Data extracted from a collection
— begin —
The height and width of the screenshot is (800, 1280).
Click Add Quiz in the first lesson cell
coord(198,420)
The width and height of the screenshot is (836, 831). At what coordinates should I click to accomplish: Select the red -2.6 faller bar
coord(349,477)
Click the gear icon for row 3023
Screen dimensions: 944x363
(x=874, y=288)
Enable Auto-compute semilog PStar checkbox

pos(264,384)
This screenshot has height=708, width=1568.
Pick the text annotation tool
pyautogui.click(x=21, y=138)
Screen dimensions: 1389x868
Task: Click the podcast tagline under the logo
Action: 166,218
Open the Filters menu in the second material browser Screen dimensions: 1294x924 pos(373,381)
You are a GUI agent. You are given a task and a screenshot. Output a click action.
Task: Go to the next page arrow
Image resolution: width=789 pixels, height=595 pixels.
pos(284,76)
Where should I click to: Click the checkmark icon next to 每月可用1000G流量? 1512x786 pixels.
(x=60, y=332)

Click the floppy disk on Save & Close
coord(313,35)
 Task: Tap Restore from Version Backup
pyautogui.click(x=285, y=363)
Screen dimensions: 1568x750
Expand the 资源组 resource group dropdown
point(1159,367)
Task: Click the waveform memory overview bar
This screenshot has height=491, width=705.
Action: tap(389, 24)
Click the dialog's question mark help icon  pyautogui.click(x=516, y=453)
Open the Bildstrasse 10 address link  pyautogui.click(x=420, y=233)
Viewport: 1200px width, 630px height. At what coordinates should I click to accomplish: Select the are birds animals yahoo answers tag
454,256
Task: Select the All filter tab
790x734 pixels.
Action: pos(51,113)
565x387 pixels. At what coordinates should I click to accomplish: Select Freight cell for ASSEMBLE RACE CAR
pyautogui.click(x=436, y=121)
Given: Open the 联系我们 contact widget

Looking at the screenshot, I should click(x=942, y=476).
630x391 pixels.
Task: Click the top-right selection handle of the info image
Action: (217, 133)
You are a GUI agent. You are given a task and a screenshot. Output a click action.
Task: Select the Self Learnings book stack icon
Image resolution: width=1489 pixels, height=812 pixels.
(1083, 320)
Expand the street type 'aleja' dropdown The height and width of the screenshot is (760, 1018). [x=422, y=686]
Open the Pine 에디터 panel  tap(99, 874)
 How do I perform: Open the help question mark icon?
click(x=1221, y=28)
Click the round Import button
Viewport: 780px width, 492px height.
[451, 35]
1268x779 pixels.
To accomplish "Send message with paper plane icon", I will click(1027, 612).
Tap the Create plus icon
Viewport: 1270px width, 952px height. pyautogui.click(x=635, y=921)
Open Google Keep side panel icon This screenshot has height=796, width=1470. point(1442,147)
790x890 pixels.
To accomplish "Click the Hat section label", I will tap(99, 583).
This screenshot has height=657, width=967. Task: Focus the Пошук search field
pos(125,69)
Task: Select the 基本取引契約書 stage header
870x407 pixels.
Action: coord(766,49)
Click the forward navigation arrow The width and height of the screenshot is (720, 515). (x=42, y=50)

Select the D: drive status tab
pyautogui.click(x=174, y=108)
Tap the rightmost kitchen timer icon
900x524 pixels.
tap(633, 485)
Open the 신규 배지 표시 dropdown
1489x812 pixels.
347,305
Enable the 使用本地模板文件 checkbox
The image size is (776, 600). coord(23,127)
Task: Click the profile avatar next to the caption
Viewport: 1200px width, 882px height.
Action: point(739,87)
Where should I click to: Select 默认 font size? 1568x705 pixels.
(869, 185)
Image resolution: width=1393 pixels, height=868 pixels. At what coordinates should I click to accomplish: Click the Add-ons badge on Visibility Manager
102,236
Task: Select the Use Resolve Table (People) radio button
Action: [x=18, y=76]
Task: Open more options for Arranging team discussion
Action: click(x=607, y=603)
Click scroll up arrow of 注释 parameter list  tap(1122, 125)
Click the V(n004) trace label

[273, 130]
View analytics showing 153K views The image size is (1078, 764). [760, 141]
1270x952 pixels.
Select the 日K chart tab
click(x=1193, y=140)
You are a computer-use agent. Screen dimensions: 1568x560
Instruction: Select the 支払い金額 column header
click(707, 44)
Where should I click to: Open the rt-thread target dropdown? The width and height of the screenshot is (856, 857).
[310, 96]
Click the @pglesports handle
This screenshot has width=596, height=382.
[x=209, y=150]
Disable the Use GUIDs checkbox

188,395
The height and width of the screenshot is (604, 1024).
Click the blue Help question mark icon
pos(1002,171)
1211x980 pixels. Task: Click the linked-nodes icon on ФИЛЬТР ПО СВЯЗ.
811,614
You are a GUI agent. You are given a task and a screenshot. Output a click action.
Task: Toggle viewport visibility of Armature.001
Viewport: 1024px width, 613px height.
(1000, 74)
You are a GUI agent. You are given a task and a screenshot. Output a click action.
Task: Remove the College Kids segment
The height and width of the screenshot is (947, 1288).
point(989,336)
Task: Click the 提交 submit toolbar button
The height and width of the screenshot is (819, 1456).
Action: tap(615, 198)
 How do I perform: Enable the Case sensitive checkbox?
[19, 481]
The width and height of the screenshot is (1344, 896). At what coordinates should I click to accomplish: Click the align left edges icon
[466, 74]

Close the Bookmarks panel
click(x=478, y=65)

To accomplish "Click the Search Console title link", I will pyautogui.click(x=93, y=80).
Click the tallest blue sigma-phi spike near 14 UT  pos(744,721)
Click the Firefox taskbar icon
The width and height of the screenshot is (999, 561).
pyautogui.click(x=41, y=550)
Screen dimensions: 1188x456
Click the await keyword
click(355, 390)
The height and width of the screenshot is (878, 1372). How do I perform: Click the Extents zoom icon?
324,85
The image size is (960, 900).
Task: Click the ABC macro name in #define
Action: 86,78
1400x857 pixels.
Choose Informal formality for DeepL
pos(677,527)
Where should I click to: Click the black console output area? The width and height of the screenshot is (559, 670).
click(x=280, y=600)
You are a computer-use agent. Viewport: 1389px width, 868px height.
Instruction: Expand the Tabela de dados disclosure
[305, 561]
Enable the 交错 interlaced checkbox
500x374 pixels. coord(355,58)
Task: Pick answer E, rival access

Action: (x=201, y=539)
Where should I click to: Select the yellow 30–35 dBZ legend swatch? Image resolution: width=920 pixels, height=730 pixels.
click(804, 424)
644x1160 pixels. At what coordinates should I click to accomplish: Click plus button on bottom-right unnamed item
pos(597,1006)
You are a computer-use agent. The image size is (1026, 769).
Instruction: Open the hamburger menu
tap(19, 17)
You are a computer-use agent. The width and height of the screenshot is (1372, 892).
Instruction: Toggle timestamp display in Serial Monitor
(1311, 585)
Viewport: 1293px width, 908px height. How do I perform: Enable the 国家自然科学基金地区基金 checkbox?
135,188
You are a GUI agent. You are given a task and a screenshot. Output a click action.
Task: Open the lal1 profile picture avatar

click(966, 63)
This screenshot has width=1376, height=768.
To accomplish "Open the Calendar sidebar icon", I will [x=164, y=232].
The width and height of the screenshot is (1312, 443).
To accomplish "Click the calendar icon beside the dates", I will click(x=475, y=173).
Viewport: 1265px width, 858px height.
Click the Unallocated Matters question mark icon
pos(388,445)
— end —
Please rewrite the data above, switching every "You are a GUI agent" to "You are a UI navigation agent" and leaving everything else unchanged.

The height and width of the screenshot is (800, 1280).
Click Add Quiz in the first lesson cell
coord(198,420)
The width and height of the screenshot is (836, 831). At what coordinates should I click to accomplish: Select the red -2.6 faller bar
coord(349,477)
Click the gear icon for row 3023
Screen dimensions: 944x363
(x=874, y=288)
Enable Auto-compute semilog PStar checkbox

pos(264,384)
This screenshot has height=708, width=1568.
Pick the text annotation tool
pyautogui.click(x=21, y=138)
Screen dimensions: 1389x868
Task: Click the podcast tagline under the logo
Action: 166,218
Open the Filters menu in the second material browser Screen dimensions: 1294x924 pos(373,381)
You are a UI navigation agent. You are given a task and a screenshot. Output a click action.
Task: Go to the next page arrow
Image resolution: width=789 pixels, height=595 pixels.
pos(284,76)
Where should I click to: Click the checkmark icon next to 每月可用1000G流量? 1512x786 pixels.
(x=60, y=332)

Click the floppy disk on Save & Close
coord(313,35)
 Task: Tap Restore from Version Backup
pyautogui.click(x=285, y=363)
Screen dimensions: 1568x750
Expand the 资源组 resource group dropdown
point(1159,367)
Task: Click the waveform memory overview bar
This screenshot has height=491, width=705.
Action: tap(389, 24)
Click the dialog's question mark help icon  pyautogui.click(x=516, y=453)
Open the Bildstrasse 10 address link  pyautogui.click(x=420, y=233)
Viewport: 1200px width, 630px height. At what coordinates should I click to accomplish: Select the are birds animals yahoo answers tag
454,256
Task: Select the All filter tab
790x734 pixels.
Action: pos(51,113)
565x387 pixels. At what coordinates should I click to accomplish: Select Freight cell for ASSEMBLE RACE CAR
pyautogui.click(x=436, y=121)
Given: Open the 联系我们 contact widget

Looking at the screenshot, I should click(x=942, y=476).
630x391 pixels.
Task: Click the top-right selection handle of the info image
Action: (217, 133)
You are a UI navigation agent. You are given a task and a screenshot. Output a click action.
Task: Select the Self Learnings book stack icon
Image resolution: width=1489 pixels, height=812 pixels.
(1083, 320)
Expand the street type 'aleja' dropdown The height and width of the screenshot is (760, 1018). [x=422, y=686]
Open the Pine 에디터 panel  tap(99, 874)
 How do I perform: Open the help question mark icon?
click(x=1221, y=28)
Click the round Import button
Viewport: 780px width, 492px height.
[451, 35]
1268x779 pixels.
To accomplish "Send message with paper plane icon", I will click(1027, 612).
Tap the Create plus icon
Viewport: 1270px width, 952px height. pyautogui.click(x=635, y=921)
Open Google Keep side panel icon This screenshot has height=796, width=1470. point(1442,147)
790x890 pixels.
To accomplish "Click the Hat section label", I will tap(99, 583).
This screenshot has height=657, width=967. Task: Focus the Пошук search field
pos(125,69)
Task: Select the 基本取引契約書 stage header
870x407 pixels.
Action: coord(766,49)
Click the forward navigation arrow The width and height of the screenshot is (720, 515). (x=42, y=50)

Select the D: drive status tab
pyautogui.click(x=174, y=108)
Tap the rightmost kitchen timer icon
900x524 pixels.
tap(633, 485)
Open the 신규 배지 표시 dropdown
1489x812 pixels.
347,305
Enable the 使用本地模板文件 checkbox
The image size is (776, 600). coord(23,127)
Task: Click the profile avatar next to the caption
Viewport: 1200px width, 882px height.
Action: point(739,87)
Where should I click to: Select 默认 font size? 1568x705 pixels.
(869, 185)
Image resolution: width=1393 pixels, height=868 pixels. At what coordinates should I click to accomplish: Click the Add-ons badge on Visibility Manager
102,236
Task: Select the Use Resolve Table (People) radio button
Action: [x=18, y=76]
Task: Open more options for Arranging team discussion
Action: click(x=607, y=603)
Click scroll up arrow of 注释 parameter list  tap(1122, 125)
Click the V(n004) trace label

[273, 130]
View analytics showing 153K views The image size is (1078, 764). [760, 141]
1270x952 pixels.
Select the 日K chart tab
click(x=1193, y=140)
You are a computer-use agent. Screen dimensions: 1568x560
Instruction: Select the 支払い金額 column header
click(707, 44)
Where should I click to: Open the rt-thread target dropdown? The width and height of the screenshot is (856, 857).
[310, 96]
Click the @pglesports handle
This screenshot has width=596, height=382.
[x=209, y=150]
Disable the Use GUIDs checkbox

188,395
The height and width of the screenshot is (604, 1024).
Click the blue Help question mark icon
pos(1002,171)
1211x980 pixels. Task: Click the linked-nodes icon on ФИЛЬТР ПО СВЯЗ.
811,614
You are a UI navigation agent. You are given a task and a screenshot. Output a click action.
Task: Toggle viewport visibility of Armature.001
Viewport: 1024px width, 613px height.
(1000, 74)
You are a UI navigation agent. You are given a task and a screenshot. Output a click action.
Task: Remove the College Kids segment
The height and width of the screenshot is (947, 1288).
point(989,336)
Task: Click the 提交 submit toolbar button
The height and width of the screenshot is (819, 1456).
Action: tap(615, 198)
 How do I perform: Enable the Case sensitive checkbox?
[19, 481]
The width and height of the screenshot is (1344, 896). At what coordinates should I click to accomplish: Click the align left edges icon
[466, 74]

Close the Bookmarks panel
click(x=478, y=65)

To accomplish "Click the Search Console title link", I will pyautogui.click(x=93, y=80).
Click the tallest blue sigma-phi spike near 14 UT  pos(744,721)
Click the Firefox taskbar icon
The width and height of the screenshot is (999, 561).
pyautogui.click(x=41, y=550)
Screen dimensions: 1188x456
Click the await keyword
click(355, 390)
The height and width of the screenshot is (878, 1372). How do I perform: Click the Extents zoom icon?
324,85
The image size is (960, 900).
Task: Click the ABC macro name in #define
Action: 86,78
1400x857 pixels.
Choose Informal formality for DeepL
pos(677,527)
Where should I click to: Click the black console output area? The width and height of the screenshot is (559, 670).
click(x=280, y=600)
You are a computer-use agent. Viewport: 1389px width, 868px height.
Instruction: Expand the Tabela de dados disclosure
[305, 561]
Enable the 交错 interlaced checkbox
500x374 pixels. coord(355,58)
Task: Pick answer E, rival access

Action: (x=201, y=539)
Where should I click to: Select the yellow 30–35 dBZ legend swatch? Image resolution: width=920 pixels, height=730 pixels.
click(804, 424)
644x1160 pixels. At what coordinates should I click to accomplish: Click plus button on bottom-right unnamed item
pos(597,1006)
You are a computer-use agent. The image size is (1026, 769).
Instruction: Open the hamburger menu
tap(19, 17)
You are a computer-use agent. The width and height of the screenshot is (1372, 892).
Instruction: Toggle timestamp display in Serial Monitor
(1311, 585)
Viewport: 1293px width, 908px height. How do I perform: Enable the 国家自然科学基金地区基金 checkbox?
135,188
You are a UI navigation agent. You are given a task and a screenshot. Output a click action.
Task: Open the lal1 profile picture avatar

click(966, 63)
This screenshot has width=1376, height=768.
To accomplish "Open the Calendar sidebar icon", I will [x=164, y=232].
The width and height of the screenshot is (1312, 443).
To accomplish "Click the calendar icon beside the dates", I will click(x=475, y=173).
Viewport: 1265px width, 858px height.
Click the Unallocated Matters question mark icon
pos(388,445)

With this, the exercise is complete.